The contrast in styles produced arguably the finest game seen at Aldershot during IDRC 15.
It was enthralling; an absolute credit to both teams and nations. Japan led 23 — 5 but in the fourth quarter two booming tries from Georgia changed the face of the contest and lifted the score to 23 — 19.
Against that immediate success Georgia rumbled and re-rumbled to made it 23 — 26. During each thunderpiece the French referee found some Japanese player at fault to the point of a Yellow Card. The Georgians took a scrum, and then the re-re-sets that followed.
The Japanese clung on by their finger tips. Whistle poised, clock, announcer and crowd all exhausted as Japan gained possession and opened up the blue skies thinking.
Tora—Tora—Tora.

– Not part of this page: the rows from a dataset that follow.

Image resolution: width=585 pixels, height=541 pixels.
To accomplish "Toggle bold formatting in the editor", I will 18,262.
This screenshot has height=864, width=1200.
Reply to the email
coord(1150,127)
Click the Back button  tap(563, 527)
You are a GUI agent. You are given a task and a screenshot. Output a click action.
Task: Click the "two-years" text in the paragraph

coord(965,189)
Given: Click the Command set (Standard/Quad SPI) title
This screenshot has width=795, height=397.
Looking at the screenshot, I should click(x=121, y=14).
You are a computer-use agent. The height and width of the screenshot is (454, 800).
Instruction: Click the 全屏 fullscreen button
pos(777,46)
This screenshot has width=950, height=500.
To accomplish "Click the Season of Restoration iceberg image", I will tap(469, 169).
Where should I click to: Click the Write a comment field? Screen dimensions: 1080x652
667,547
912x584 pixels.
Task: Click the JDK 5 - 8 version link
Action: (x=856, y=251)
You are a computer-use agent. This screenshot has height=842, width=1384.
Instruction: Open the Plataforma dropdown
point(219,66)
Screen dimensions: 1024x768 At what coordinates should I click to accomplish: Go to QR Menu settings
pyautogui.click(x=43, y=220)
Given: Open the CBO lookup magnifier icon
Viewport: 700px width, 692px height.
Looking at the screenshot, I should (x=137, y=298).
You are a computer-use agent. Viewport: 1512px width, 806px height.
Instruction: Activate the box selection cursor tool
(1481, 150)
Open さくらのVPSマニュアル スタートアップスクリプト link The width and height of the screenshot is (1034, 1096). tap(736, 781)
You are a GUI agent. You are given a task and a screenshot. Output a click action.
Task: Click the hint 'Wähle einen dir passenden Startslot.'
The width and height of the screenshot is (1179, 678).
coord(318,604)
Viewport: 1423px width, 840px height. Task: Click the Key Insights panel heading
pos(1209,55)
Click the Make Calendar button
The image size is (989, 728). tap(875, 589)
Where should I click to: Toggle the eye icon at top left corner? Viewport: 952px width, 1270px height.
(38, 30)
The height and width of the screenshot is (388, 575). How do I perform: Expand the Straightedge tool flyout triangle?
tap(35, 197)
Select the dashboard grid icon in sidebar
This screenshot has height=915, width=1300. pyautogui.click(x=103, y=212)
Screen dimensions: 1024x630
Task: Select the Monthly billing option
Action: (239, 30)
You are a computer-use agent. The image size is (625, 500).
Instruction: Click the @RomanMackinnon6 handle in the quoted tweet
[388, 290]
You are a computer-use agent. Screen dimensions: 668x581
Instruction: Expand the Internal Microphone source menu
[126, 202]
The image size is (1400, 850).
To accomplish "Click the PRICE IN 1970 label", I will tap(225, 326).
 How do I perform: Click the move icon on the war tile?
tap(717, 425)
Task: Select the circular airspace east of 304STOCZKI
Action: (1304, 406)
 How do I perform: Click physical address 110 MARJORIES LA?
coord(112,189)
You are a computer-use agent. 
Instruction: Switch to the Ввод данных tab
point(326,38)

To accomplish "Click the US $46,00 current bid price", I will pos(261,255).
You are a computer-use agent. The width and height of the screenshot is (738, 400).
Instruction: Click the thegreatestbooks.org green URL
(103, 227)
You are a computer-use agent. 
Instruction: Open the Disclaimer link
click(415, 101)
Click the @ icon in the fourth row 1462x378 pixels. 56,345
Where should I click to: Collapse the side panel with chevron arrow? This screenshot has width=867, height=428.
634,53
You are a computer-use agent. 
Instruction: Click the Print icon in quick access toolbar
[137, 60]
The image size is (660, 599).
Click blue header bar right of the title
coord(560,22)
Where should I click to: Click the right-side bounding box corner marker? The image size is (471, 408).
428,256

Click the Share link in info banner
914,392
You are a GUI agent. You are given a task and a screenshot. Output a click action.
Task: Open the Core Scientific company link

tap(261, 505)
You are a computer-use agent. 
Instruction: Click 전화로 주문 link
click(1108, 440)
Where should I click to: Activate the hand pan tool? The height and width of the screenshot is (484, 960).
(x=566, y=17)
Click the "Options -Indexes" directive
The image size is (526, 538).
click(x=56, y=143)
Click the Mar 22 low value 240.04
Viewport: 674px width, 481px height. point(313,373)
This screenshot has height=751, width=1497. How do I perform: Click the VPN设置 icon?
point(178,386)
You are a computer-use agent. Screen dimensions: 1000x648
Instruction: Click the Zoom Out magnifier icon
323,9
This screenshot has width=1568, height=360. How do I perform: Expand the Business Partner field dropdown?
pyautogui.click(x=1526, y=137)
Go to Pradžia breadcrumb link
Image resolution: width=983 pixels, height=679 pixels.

Do or Die and in the bravest of attempts to conjure a win, crossed the line as referee M Jean-Pierre Guiraud, at full tilt, attempted to draw breath.
Japan 28 – 26. Inscrutable? not from where I was watching. More an exhibition of unconfined delirious joy
There is applause and applause and on 19th October the Army Stadium rose in unison to acclaim a special game of rugby.
Japan into the Plate Final at Maidenhead on Tue 19th October at 1900hrs where they will again meet the Royal Navy.
Travel — you must, it’s worth every penny and second of the journey. Take your children for the pleasure of saying ‘do you remember, we were there’.